Booth begründete den Schritt damit, dass die Priorisierungskriterien die Bedürfnisse der meisten Nutzer abdecken sollen, indem man sich auf CVEs mit dem größten Potenzial für weitreichende Auswirkungen konzentriert. Gegenüber Dark Reading betonte er, dass Organisationen weiterhin Zugriff auf sämtliche CVEs in der NVD behielten. CVSS-Bewertungen blieben über die CVE Numbering Authority (CNA), die Cybersecurity and Infrastructure Security Agency (CISA) oder die NVD verfügbar; zudem könnten Nutzer für einzelne CVEs weiterhin eine Anreicherung oder Bewertung anfordern. NIST arbeite an automatisierten Systemen und verbesserten Arbeitsabläufen, um die Anforderungen langfristig besser zu erfüllen.
Die Größenordnung verdeutlicht das Problem: MITRE und derzeit 504 CNAs in 42 Ländern — eine Stelle ohne Länderzugehörigkeit — sammeln Schwachstellenmeldungen, vergeben CVE-Nummern und legen Einträge an. 2025 entstanden so rund 40.000 CVE-Einträge. Laut Lindsey Cerovnik, zuständig für Vulnerability Response bei CISA, könnten es bis Ende 2026 bis zu 60.000 werden. Die Anreicherung umfasst die Prüfung beigefügter Referenzen sowie eine manuelle Internetrecherche nach öffentlich verfügbaren Exploit-Details — bei dieser Menge nicht mehr von Hand zu bewältigen.

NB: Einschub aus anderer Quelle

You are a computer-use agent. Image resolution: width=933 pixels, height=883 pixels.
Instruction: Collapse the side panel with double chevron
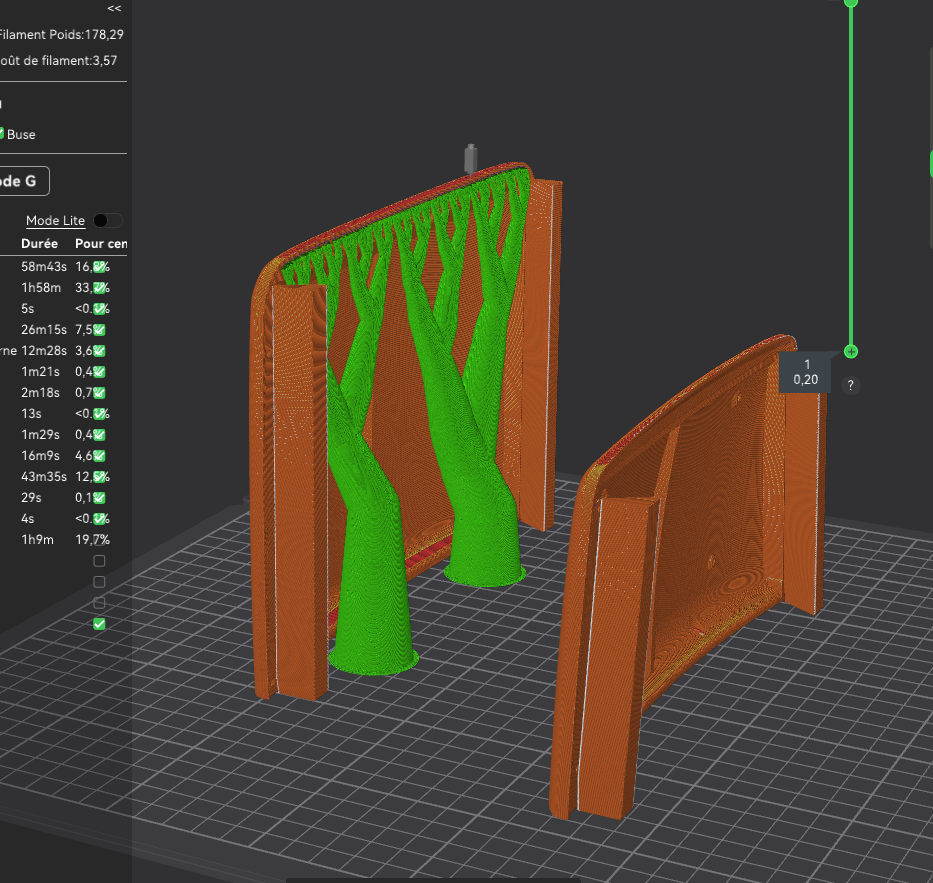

Erschwerend kommt hinzu, wie wenig Information für das Anlegen einer CVE nötig ist. Alec Summers, CVE/CWE-Projektleiter bei MITRE, verwies darauf, dass lediglich eine ID, eine kurze Beschreibung und ein Verweis auf das betroffene Produkt verlangt werden. Cerovnik will mehr Angaben zum Zeitpunkt der Einreichung verpflichtend machen und den Prozess standardisieren — diese Änderungen befinden sich allerdings noch in Prüfung.
Der frühere CISA-Berater Bob Lord teilt diese Einschätzung: Jedes Element, das die NVD nachträglich ergänze — Anwendungsname, Klasse des Programmierfehlers, Metriken zur Ausnutzbarkeit — könne und solle die CNA bereits vorab liefern. CVE-Einträge sollten zum Zeitpunkt ihrer Veröffentlichung vollständig, korrekt und aktuell sein.
Dick Brooks, Mitgründer von Business Cyber Guardian, kritisiert die verzögerte Veröffentlichung durch Softwarehersteller. Viele reservierten CVEs und publizierten Sicherheitshinweise, versäumten es aber, die zugehörigen CVE-Einträge innerhalb der vorgeschriebenen 24 Stunden zu aktualisieren. Besonders bei Google blieben Einträge oft wochenlang unvollständig, während Apple sich in der Regel an die Frist von 24 bis 48 Stunden halte.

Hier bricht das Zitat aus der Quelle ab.